OAKLAND -- Oakland became the first city in the United States to begin
distributing marijuana for medicinal purposes when it issued a
declaration naming the operators of its local cannabis club "officers of
the city."

"We're out on the frontier," City Councilman Nate Miley said at a news
conference at City Hall, where the club's staff was authorized to act as
representatives of the city. Oakland officials are trying to take
advantage of a section of the Federal Controlled Substance Act that was
originally intended to protect undercover police officers who use or
transport illegal drugs to maintain their cover.

The provision says that any officer of a city who is enforcing drug laws
has immunity from prosecution under those laws.

"Today, Oakland has shown the way," said Gerald Uelmen,Santa Clara
University law professor and a lawyer for the buyers' cooperative. "It's
an example that will be widely emulated in California."

But the attorney general's office said the operators of Oakland Cannabis
Buyers' Cooperative will still be violating state law.
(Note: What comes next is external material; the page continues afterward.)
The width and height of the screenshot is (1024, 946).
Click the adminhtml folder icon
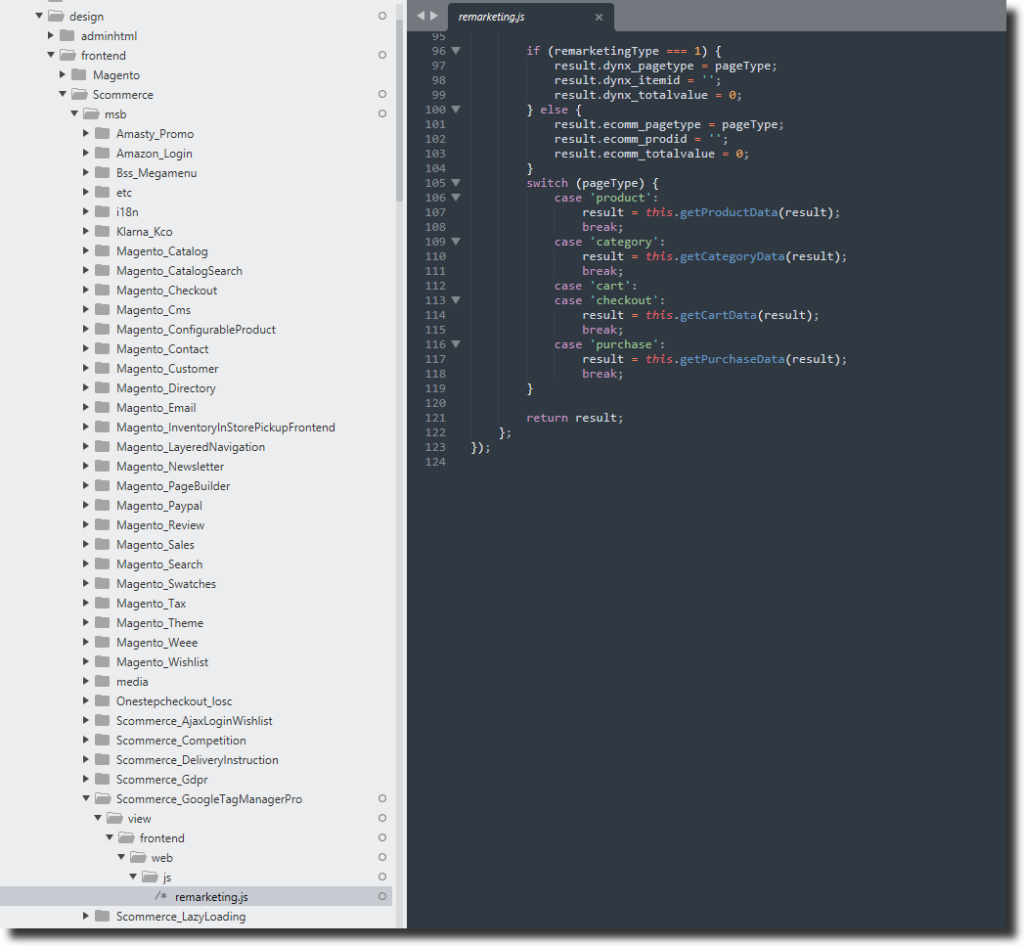click(x=67, y=36)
"Our reading of the law and the appellate court's decision found
cannabis clubs cannot operate," said Matt Ross, Attorney General Dan
Lungren's spokesman.

Ross said Proposition 215, the medical marijuana initiative adopted by
56 percent of voters in 1996, allows just three things: Doctors can
recommend marijuana for ill patients; those patients can grow and use
marijuana; and a primary caregiver can provide marijuana if the patient
is unable to grow it.

"Unfortunately for Oakland, a city is not a primary caregiver," Ross
said.

Cannabis clubs have argued that they should be considered caregivers and
allowed to provide the marijuana to seriously ill patients suffering
from ailments such as AIDS, cancer or glaucoma.

But Lungren, federal prosecutors and the courts have refused to consider
the clubs as caregivers. In recent months they have forced cooperatives
in San Francisco, San Jose and elsewhere to shut down.

Oakland's club and two others -- in Ukiah and Fairfax, Marin County --
continue to operate openly in defiance of the courts, and Proposition
215 advocates said even more operate clandestinely. "The whole issue of
how patients can get marijuana is complicated, but it is heartening to
see people step up to the plate," Dave Fratello, spokesman for Americans
for Medical Rights, the group that got Proposition 215 on the ballot,
said. "Oakland is obviously charging ahead."

The Oakland Cannabis Buyers' Cooperative had kept its doors open despite
a federal court order in May requiring it to shut down.

Last month, the Oakland City Council adopted an ordinance to make
designated marijuana retailers "officers of the city."

The official designation came on Thursday, and the club's attorneys said
they'll file a motion today seeking to dismiss the federal case against
the cooperative.

"On the basis of this ordinance, the case should be moot and end
entirely," said Robert Raich, an attorney for the buyers' club. "Those
lawyers (federal prosecutors) should go back to Washington, D.C."

Gregory King, U.S. Justice Department spokesman, declined to comment on
the motion, except to say that federal prosecutors are reviewing
Oakland's ordinance.

Bob Weiner, spokesman for federal drug czar Barry McCaffrey, said his
office will also have to study the city's action.

But he said current policy is that "science, not politics" should
determine what's legal -- and thus far, science hasn't determined that
marijuana is medicine.

Michael Vitiello, McGeorge School of Law professor, said Oakland's
ordinance may satisfy the language in the federal Controlled Substances
Act, but may not uphold the intent of the law.

Still, he said the Oakland ordinance has the "potential to be a real
model to solve a difficult problem."

Councilman Miley said the city won't back down, even if it means local
officials have to face prosecution for violating drug laws.

"It's a risk we're willing to take," he said. "If the federal government
wants to prosecute me and my fellow council members, then . . . bring it
on."

Rand Martin, chief of staff for Sen. John Vasconcellos, D-Santa Clara,
predicted Oakland's action would lead to a confrontation between Lungren
and Oakland's elected officials.

"Somewhere, there has to be a showdown like this because this is not a
real policy question because the voters already stated the policy," he
said. "This is a real political issue."